I don't like writing reviews. Seems like everyone just wants to hear that everything was... awesome. So, let me try to be specific about what I liked: I thought that the concept of the creative trinity was brilliant. I thought that Marc's presentation on composition was the best I've ever seen. His ideas on having a theme for shooting was inspiring because it was simple. He also had some great tips on light. The other thing I appreciated about Marc's presentation was the wide variety of locations shown and his knowledge of them. I also am always interested to learn more about the people that have inspired presenters. Sometimes, it feel like CL classes are aimed at the lowest experience levels. But, as someone else said in review... there is always a nugget or two and review is beneficial. I wish Marc was more animated. He's obviously very self contained and reflective -- gotta be who you are, right? I have purchased Marc's class, the Shive class, and Art Wolf's class. All have had different benefits. I wish they would do others and take complexity up a notch -- specifically, helping others understand the planning necessary... how they find reliable contacts to guide them and what those things cost. How they are transporting all the gear they carry. More specific information on permits, camping gear, dealing with adverse conditions, etc. And, more information on how they get different images of frequently photographed locations.
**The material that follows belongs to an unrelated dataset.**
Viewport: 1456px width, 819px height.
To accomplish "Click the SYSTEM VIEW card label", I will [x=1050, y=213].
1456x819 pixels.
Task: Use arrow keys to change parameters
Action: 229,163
I happend to stumble upon the course by an email. I clicked on it and realized that Mark had come to my town (Sitka,Alaska) to do a trip with my good friend. So I thought I'd watch a bit. After awhile I realized this is good, way good. So I shot a lot of that day just eating it up. The director would come on every bit and say there was a show price. I thought well I'll just watch. Then on the second day he did some things that the announcer said he had never seen. I thought the same thing. So I bought. I have been shooting for 40 years and I still LOVE to learn. A noted psychologist said "We are happiest when we are learning" and I couldn't agree more. Thank you Creative Live for offering these courses. I live on an Island in Southeast Alaska with 14 miles of road. BUT I can be a front row student with some of the best teachers in the world. Thank You! Also a Huge thank you to Mark. It takes a ton of time to do this, and Im sure you get tired of the same questions again and again, but it truly changes the lives of us who love this type of life.